Ahead of Hutto ISD opening the doors of its newest elementary school this fall, district officials approved a
redrawn attendance zone map for its elementary school students—and the large majority of those affected are located in western Hutto.
The HISD board of trustees on Jan. 17 approved a map that sends hundreds of students from Howard Norman Elementary School and Veterans Hill Elementary School to Benjamin “Doc” Kerley Elementary School.
Kerley Elementary, a $26.5 million school that
broke ground in February, is HISD’s seventh elementary school campus.
“Our challenge as a district is to how to best populate that new campus," said Henry Gideon, assistant superintendent of operations for HISD.
The approval from the HISD board of trustees wraps up a monthslong process for the district that included demographer reports, committee work and a series of public meetings held with families across the district.
Gideon told board members the map reflects consideration for the district’s tremendous growth and was drawn to mitigate need for additional redrawing years from now.
"We’re looking to get as far as we can down that 10-year timeline before we see some issues," Gideon said.
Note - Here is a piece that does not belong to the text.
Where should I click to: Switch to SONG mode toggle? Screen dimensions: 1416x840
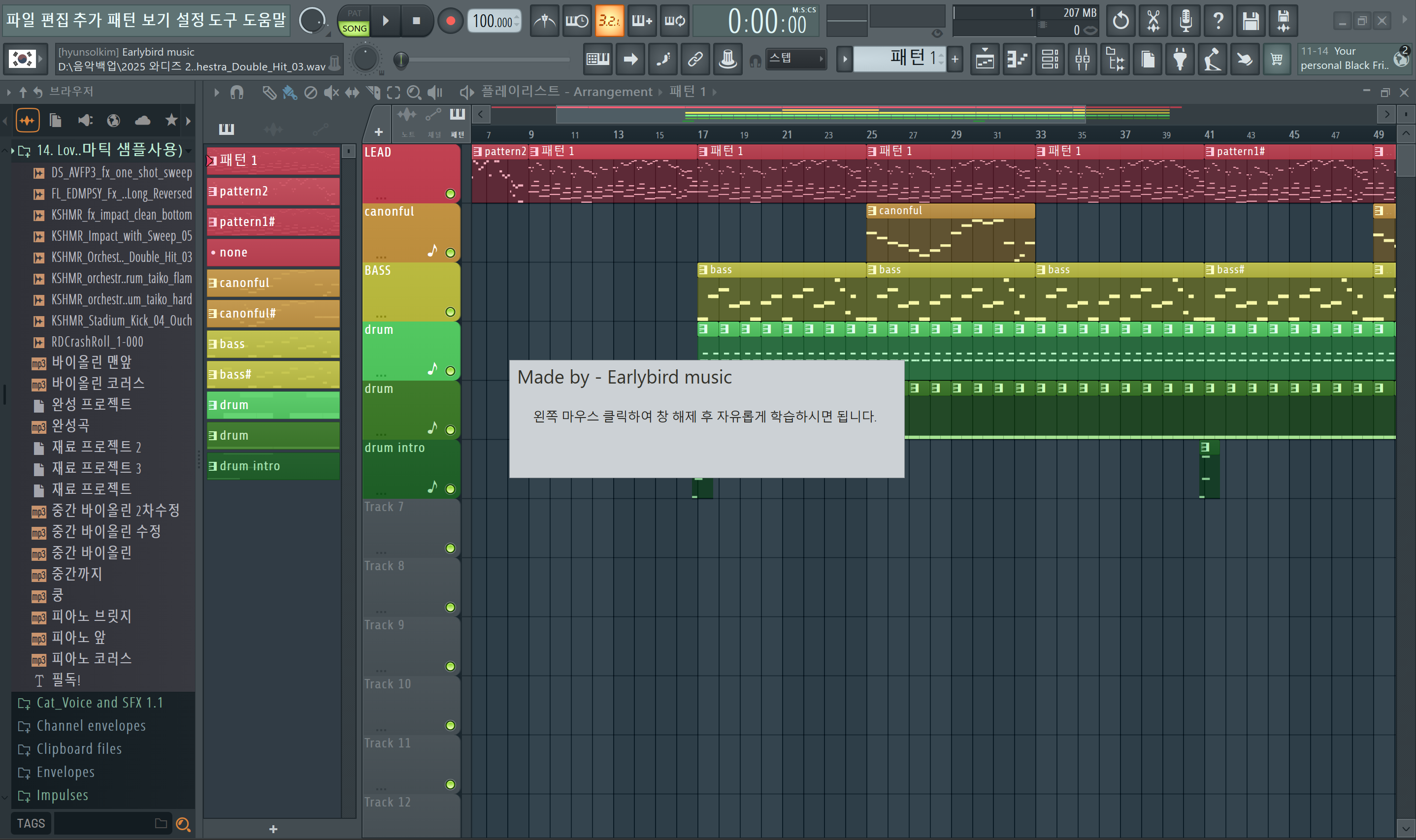coord(355,28)
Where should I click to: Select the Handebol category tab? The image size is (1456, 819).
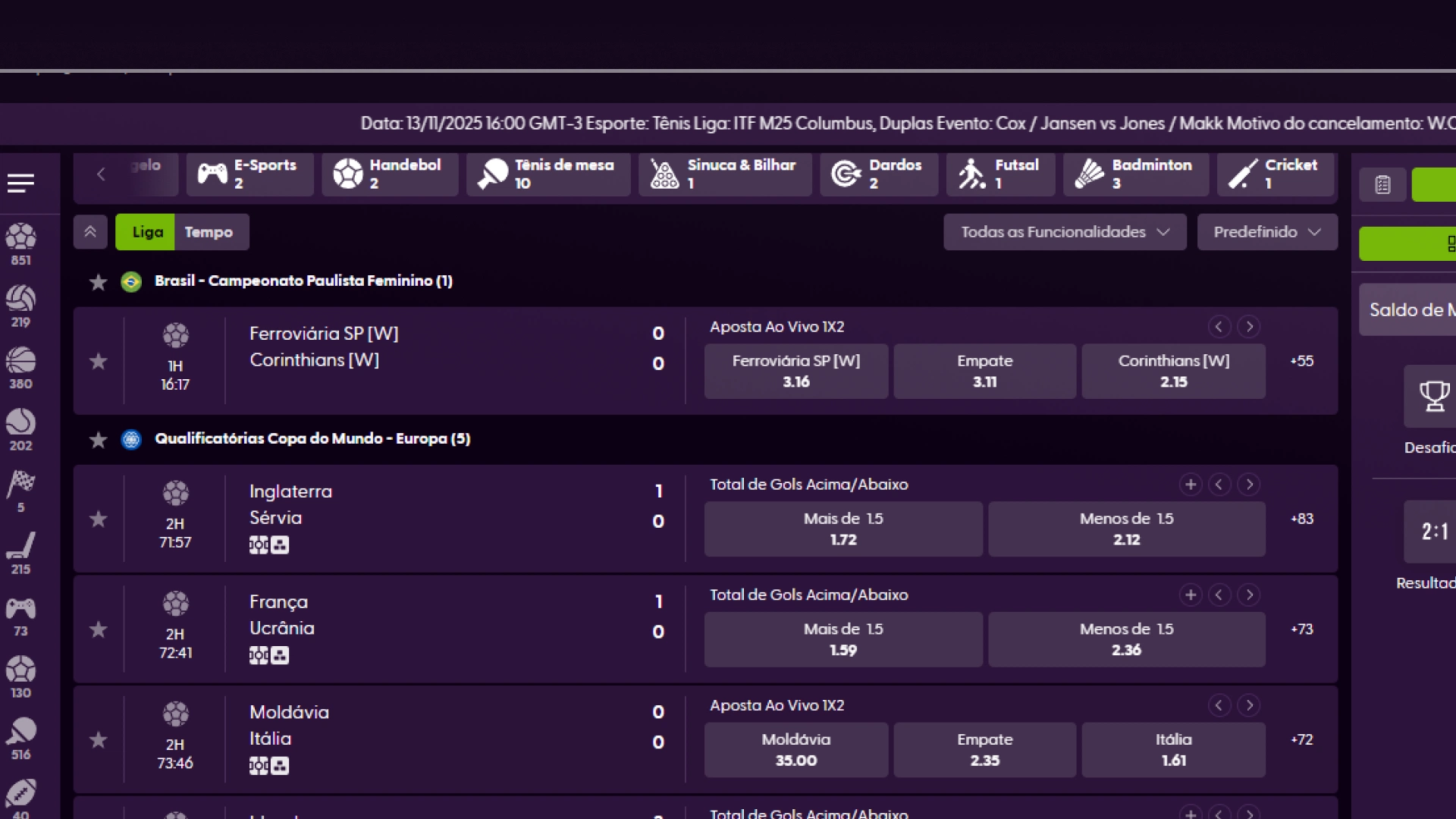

Regardless, attendance forecasts show Hutto Elementary School, Kerley Elementary and Ray Elementary School all exceeding their current student capacities in the next decade.
A provision for redrawing the district’s middle school attendance zones was ultimately pulled from the recommendation given to trustees Jan. 17, though Gideon admitted a third middle school is likely on its way.
Once work begins on that school, HISD will need to go through the attendance zone amendment process for the district’s middle school students.
Families in the shifting attendance zones are now able to apply with the school district to take advantage of a grandfathering effect for their children. This allows some fifth-grade risers, or students entering the fifth grade, to stay in their same school in the 2019-2020 school year. The grandfathering may apply to siblings of rising fifth-grade students as well.
State law prohibits the district from sending school buses across attendance zone lines, according to Gideon. Therefore, parents who utilize this grandfathering clause will be required to provide for the transportation of their children to school.